STF coloca em pauta processo da cláusula 4ª e Sindiquímica convoca a categoria acompanhar julgamento

Está previsto para amanhã, quarta-feira, 14, o julgamento do processo sobre a Cláusula 4ª (RE 194.662). O processo ocupa o quinto lugar na pauta do Supremo Tribunal Federal (STF). A sessão do STF começa às 14h30. Para acompanhar o julgamento, o Sindiquímica-BA disponibilizará circuito fechado de TV, no auditório do sindicato, para que a categoria acompanhe o julgamento.

O processo da cláusula 4ª tramita na justiça há mais de 24 anos. Em 2010, o STF adiou, por unanimidade, o julgamento da ação, através da solicitação dos sindicatos patronal (Sinpeq) e laboral (Sindiquímica), a fim de que negociações que estavam em curso pudessem ser finalizadas. A decisão foi aprovada por mais de 4.000 trabalhadores que se reuniram em assembleias e autorizaram o sindicato a fechar Acordos por fábricas.

Várias empresas, a exemplo da Braskem, já negociaram. Porém, muitas outras como a Oxiteno, Elekeiroz, Graftech e Cristal irão negociar após o julgamento do processo, frustrando os trabalhadores. Para pressionar essas grandes empresas a negociar o passivo, a categoria tem realizado greves e mobilizações, mas a pendência continua.

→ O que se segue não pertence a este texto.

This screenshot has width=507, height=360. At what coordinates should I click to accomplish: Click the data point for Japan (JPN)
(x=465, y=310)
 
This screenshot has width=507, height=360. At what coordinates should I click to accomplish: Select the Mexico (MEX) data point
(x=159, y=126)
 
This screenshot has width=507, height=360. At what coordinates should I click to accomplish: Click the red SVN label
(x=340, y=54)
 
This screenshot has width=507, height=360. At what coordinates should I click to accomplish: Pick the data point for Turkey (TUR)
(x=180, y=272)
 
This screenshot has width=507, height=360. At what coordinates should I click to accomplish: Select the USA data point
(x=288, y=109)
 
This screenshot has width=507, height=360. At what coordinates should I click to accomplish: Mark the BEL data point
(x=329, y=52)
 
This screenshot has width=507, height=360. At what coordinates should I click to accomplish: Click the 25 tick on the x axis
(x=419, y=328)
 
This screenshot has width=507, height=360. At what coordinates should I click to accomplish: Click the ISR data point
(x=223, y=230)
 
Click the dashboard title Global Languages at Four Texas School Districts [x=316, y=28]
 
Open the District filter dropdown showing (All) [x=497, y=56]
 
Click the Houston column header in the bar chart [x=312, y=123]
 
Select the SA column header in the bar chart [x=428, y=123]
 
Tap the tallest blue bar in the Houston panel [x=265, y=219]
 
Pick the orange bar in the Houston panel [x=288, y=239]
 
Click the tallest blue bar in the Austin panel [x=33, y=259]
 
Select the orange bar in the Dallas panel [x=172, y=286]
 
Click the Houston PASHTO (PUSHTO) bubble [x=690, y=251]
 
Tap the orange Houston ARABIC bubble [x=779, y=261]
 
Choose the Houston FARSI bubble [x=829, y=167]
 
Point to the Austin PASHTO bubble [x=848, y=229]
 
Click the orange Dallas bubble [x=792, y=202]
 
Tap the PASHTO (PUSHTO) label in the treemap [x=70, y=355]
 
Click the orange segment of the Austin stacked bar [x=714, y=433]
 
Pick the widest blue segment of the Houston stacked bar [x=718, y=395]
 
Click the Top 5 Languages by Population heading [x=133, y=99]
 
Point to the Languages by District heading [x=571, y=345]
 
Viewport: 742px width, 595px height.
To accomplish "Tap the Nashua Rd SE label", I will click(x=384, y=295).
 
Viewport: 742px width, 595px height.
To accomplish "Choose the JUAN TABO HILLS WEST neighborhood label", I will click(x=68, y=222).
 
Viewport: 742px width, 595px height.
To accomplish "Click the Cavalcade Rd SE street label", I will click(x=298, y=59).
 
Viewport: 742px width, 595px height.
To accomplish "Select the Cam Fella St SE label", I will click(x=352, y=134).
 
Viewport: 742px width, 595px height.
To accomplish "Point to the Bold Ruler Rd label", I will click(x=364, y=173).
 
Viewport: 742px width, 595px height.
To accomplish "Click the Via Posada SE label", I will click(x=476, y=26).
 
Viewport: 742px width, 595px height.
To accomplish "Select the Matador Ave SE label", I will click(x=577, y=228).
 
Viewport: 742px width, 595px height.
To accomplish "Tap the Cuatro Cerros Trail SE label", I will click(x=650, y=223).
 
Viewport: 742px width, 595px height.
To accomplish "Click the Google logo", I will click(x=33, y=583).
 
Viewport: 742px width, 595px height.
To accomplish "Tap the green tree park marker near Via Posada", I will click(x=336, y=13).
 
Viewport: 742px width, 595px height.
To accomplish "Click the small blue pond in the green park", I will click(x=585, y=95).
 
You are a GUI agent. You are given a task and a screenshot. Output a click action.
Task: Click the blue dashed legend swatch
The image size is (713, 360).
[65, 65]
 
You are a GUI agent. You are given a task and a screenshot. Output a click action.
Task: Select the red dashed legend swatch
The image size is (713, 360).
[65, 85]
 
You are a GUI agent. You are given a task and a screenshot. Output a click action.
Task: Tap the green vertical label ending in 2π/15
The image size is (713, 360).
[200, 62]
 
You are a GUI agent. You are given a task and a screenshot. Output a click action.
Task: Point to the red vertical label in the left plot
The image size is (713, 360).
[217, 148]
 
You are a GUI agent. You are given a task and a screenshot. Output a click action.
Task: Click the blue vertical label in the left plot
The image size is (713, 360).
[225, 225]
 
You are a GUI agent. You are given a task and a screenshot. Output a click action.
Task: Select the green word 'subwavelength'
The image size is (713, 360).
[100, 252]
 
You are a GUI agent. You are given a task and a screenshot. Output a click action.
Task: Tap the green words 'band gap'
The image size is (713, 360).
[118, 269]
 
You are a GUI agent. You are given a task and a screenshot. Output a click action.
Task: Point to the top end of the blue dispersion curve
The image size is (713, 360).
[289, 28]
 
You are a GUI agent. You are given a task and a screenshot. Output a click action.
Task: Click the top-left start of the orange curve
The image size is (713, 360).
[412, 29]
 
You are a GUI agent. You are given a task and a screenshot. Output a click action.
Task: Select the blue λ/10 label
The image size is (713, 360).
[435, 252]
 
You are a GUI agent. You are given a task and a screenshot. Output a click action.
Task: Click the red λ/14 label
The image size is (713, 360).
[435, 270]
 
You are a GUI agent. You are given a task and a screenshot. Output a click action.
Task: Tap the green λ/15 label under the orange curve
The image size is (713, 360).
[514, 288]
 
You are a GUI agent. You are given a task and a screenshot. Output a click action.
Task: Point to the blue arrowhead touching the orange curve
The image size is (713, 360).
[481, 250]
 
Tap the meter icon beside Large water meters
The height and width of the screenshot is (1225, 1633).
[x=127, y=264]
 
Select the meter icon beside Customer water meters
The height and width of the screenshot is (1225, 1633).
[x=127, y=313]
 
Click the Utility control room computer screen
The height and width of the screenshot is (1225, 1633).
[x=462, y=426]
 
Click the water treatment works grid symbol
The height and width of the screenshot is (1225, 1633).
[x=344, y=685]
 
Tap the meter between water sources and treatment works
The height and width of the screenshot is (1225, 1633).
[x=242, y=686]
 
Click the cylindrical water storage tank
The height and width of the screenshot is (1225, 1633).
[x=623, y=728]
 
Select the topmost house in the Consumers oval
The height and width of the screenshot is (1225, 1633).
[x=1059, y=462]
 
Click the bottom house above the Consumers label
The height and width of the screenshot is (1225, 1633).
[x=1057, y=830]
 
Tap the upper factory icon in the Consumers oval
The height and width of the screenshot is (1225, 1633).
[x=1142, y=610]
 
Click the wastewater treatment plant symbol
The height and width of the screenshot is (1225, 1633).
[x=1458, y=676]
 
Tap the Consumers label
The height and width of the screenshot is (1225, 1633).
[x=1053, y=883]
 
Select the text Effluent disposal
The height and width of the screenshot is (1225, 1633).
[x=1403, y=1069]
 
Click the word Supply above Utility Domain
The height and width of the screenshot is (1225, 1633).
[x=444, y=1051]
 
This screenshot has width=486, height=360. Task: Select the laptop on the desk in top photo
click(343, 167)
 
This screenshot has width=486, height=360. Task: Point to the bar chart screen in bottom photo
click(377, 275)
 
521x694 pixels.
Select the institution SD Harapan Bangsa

Breve histórico da cláusula 4ª mostra anos de luta e mobilização de trabalhadores e Sindicato

Em setembro de 1989, o Sindiquímica assinou, juntamente com os sindicatos patronais Sinper e Sinpaq, a 12ª Convenção Coletiva de Trabalho, com validade de um ano. A convenção previa, na cláusula 4ª, o pagamento de reajustes salariais mensais de 90% do IPC do mês anterior, independente da política salarial anterior que estava vigor, e estabelecia ainda que as diferenças deviam ser zeradas a cada trimestre. O patronato acabou desrespeitando a convenção que assinou e, desde março de 1990, vinha se recusando a pagar este passivo. Trabalhadores de diversas empresas entraram em greve reivindicando o seu direito. O patronato reagiu com demissões e convocou a Polícia Militar para coibir com violência o movimento.

O sindicato denunciou essa arbitrariedade na imprensa e, em junho desse mesmo ano, foi iniciada a campanha com o slogan “Estas Assinaturas Não Valem Nada!”. De lá para cá, muita coisa aconteceu, inclusive diversas vitórias dos trabalhadores na Justiça do Trabalho. O patrão sempre recorria para não pagar a sua dívida. A questão foi parar no Supremo Tribunal Federal (STF) e se transformou em questão de honra para os trabalhadores e o sindicato.

Foram inúmeras as mobilizações que aconteceram durante todo este período: centenas de trabalhadores com direito ao passivo realizaram grandes manifestações na orla e no centro da cidade, e também lotaram estádios como o do Galícia e o de Pituaçu. Foram várias as mobilizações que aconteceram nas portas das empresas devedoras e também na BR 324 e Via Parafuso.

O Sindiquímica manteve o pagamento da cláusula 4ª como o principal ponto da pauta de reivindicação e sempre esteve aberto para negociar, garantindo o direito dos trabalhadores. Nos últimos anos, a cláusula 4ª entrou em pauta no STF diversas vezes, sempre com pedidos de vista por parte dos ministros e adiamentos. O Sindicato resolveu tencionar novamente e organizou uma série de mobilizações, inclusive acampando na porta da Braskem, que era então a maior devedora do passivo.

A pressão foi tanta que o patronato começou a apontar sinais de que poderia fazer um acordo. Algumas empresas apresentaram propostas e o sindicato convocou os trabalhadores. Foram realizadas grandes assembleias quando os trabalhadores, aposentados e demitidos aprovaram um princípio para guiar todos os acordos que seriam fechados dali para frente. Diversas empresas já pagaram o passivo, outras se mantêm intransigentes e não querem abrir a negociação. O Sindicato enviou cartas para todas as empresas devedoras solicitando reuniões para tratar sobre o assunto e vem realizando mobilizações em todas as empresas que não aceitam pagar o passivo.